T2U音楽研究所~はてな置き場(旧:私を支える音楽と言葉)

T2U音楽研究所/臼井孝のはてな版です。

479・「うた」なのか「おと」なのか

組曲(Suite)

仕事のお付き合いでFacebookをしたり、CDショップ大賞の候補作のニュースを見たりしていて、最近思うことがある。それは、とかく音楽好きの人(それが高じて音楽業界にいる人)の多くは、「歌」が好きというよりも「音」が好きで、そこが自分との好みが大きくずれているということだ。

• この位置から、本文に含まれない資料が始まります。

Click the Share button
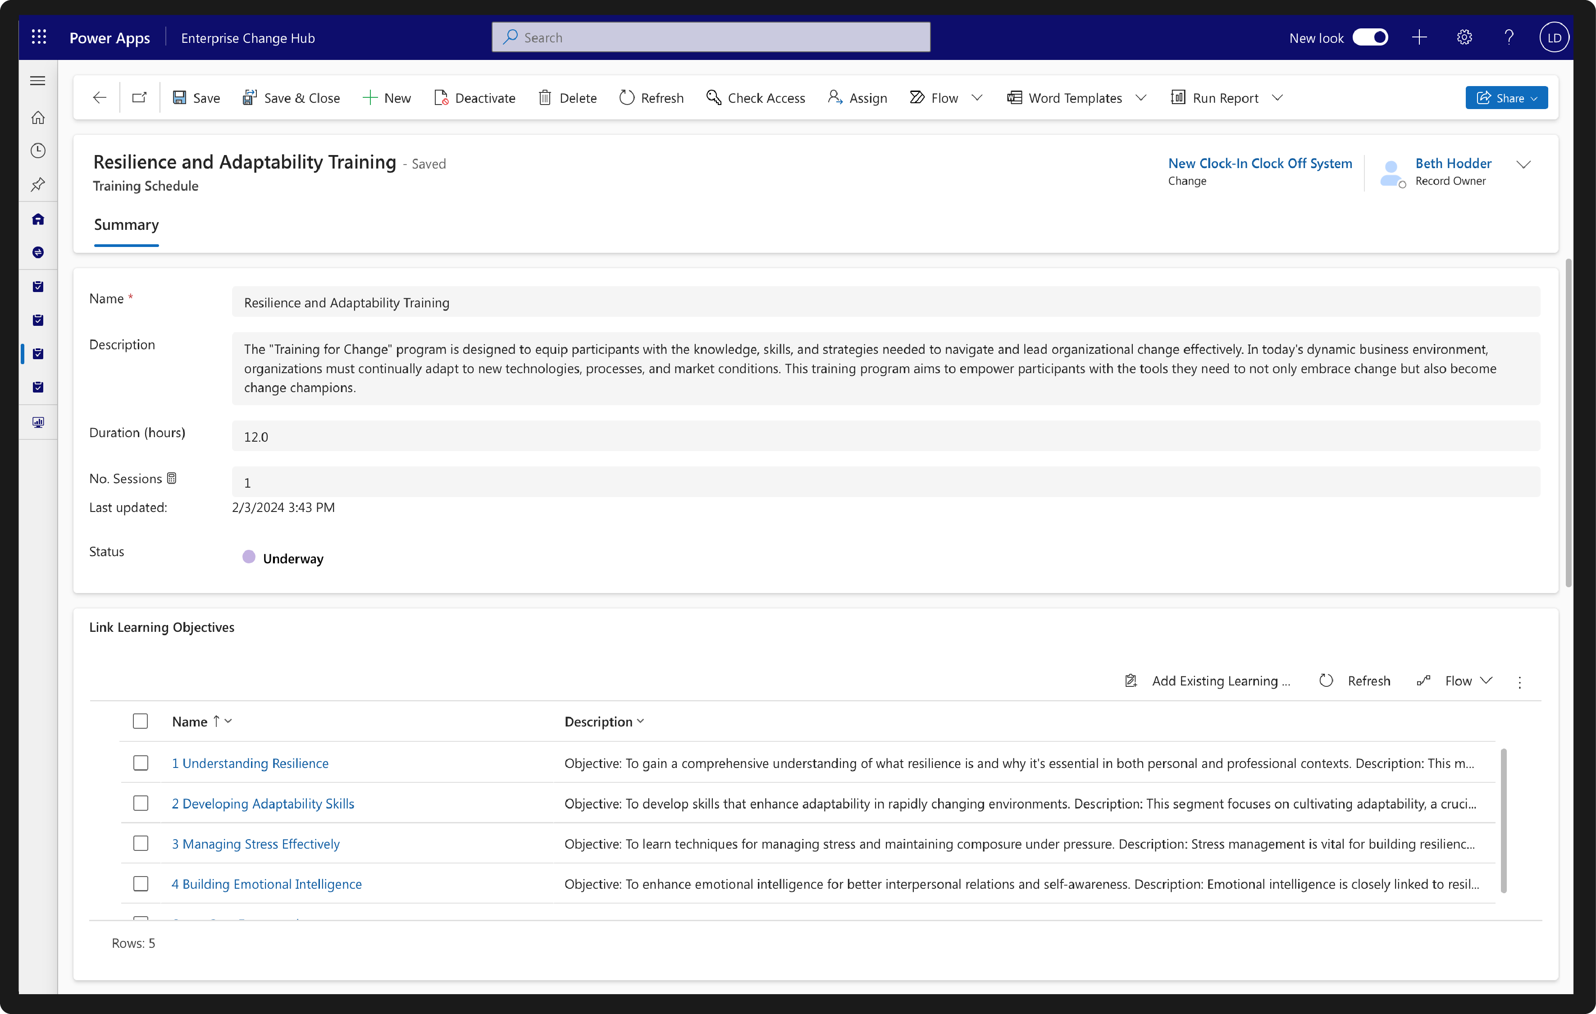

先日もこんなことがあった。タワーレコードにて中島みゆき組曲(Suite)』のフリーペーパーが置かれていて、そこには、全国の店員さんが彼女の最新作を推薦する為のPOPをコンペで作成し、その中での優秀作が掲載されているのだが、選ばれた10人前後のコメントが、ほぼ全員「演奏」や「曲調」について中島みゆきをプッシュしているのだ。私を含め多くのみゆきファンは、「歌詞」や「歌声/表現力」の魅力を強く感じているだろうし、その異なる視点は新鮮味もあったが、やはり「歌」と「音」のどちらで音楽を聴いているかがすごく違うのだなと思った

他方、実際のCDやダウンロードの市場は、「音」の魅力よりも「歌」の魅力でヒットするものが多い。つまり、中島みゆきに限らず、一般のお客様は「音」よりも「歌」を重視している人が多いのだ(無論、そこにヒエラルキーはない)。私自身は、たまたま今の感覚を大切にして仕事をしているだけで、自然と「人」と「音楽」がより繋がるので、それは心から嬉しい。

だから、これからも「生涯音楽素人」(?)として「うた」を大切にしていきたい。